琵琶の音が聴こえてきたり、三味線の音が聴こえてきたり、上野さんが奏でる音色が音色を越えていることに驚きました。チェロの音色は常々ヒトに近いと思っていたのですが、まるで筆で油絵を描くようにマチエール(筆のタッチ)が変わっていくのです。

演奏会後に、ご本人から話を聴くと、去年は出雲大社で雅楽とのコラボもされたそうです。

才能のある若手チェリストであっても、経験の少ない中から邦楽の音の本質を捉えることは、多分身体全体で感じるものから探っていくしかないと思います。
身体全体で感じ取る感性を「音色という投影」で表現することの素晴らしさを改めて感じました。
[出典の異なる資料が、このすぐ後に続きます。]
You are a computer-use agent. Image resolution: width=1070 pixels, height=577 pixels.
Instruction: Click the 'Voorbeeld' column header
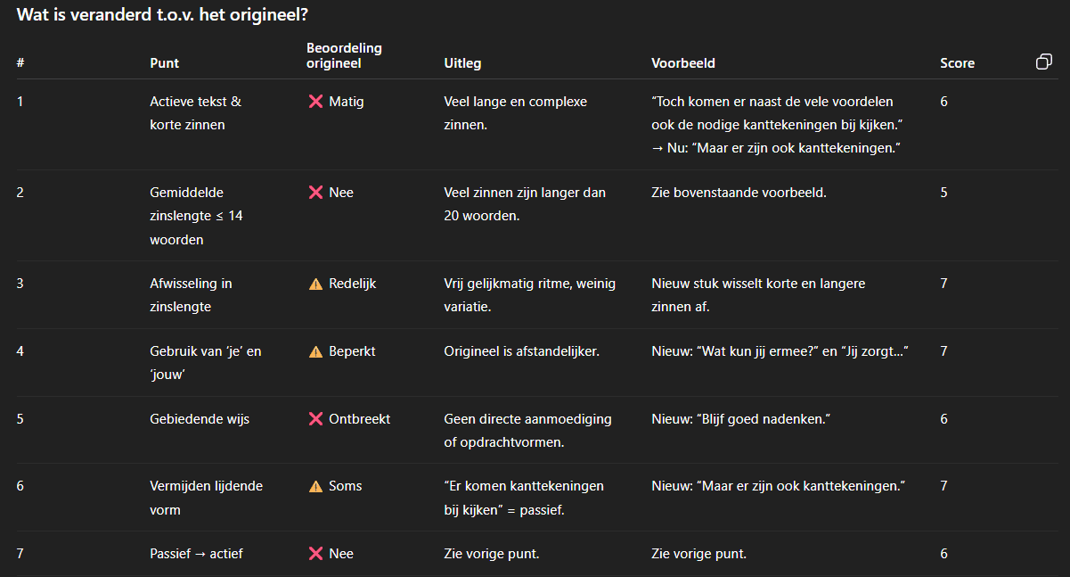[683, 63]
邦楽を意識した「文楽」を練習し始めたのは最近とのことです。

文楽も好いでしょう。
歌舞伎も好いでしょう。
能楽にも是非触れていただきたいとも思いました。

それにしてもチェロから聴こえてくる琵琶の響きは、能楽蝉丸の哀しき音色にも聴こえ、これからどのくらいになっていくのだろう、、、と思う中、17歳という若さに大きな希望を見させていただきました。

若きチェリストと握手をすると、二年前も感じた柔らかい手が蘇りました。
修行を続ける人の手であるとしみじみ思いました。

今後の更なる成長と活躍を楽しみにしています。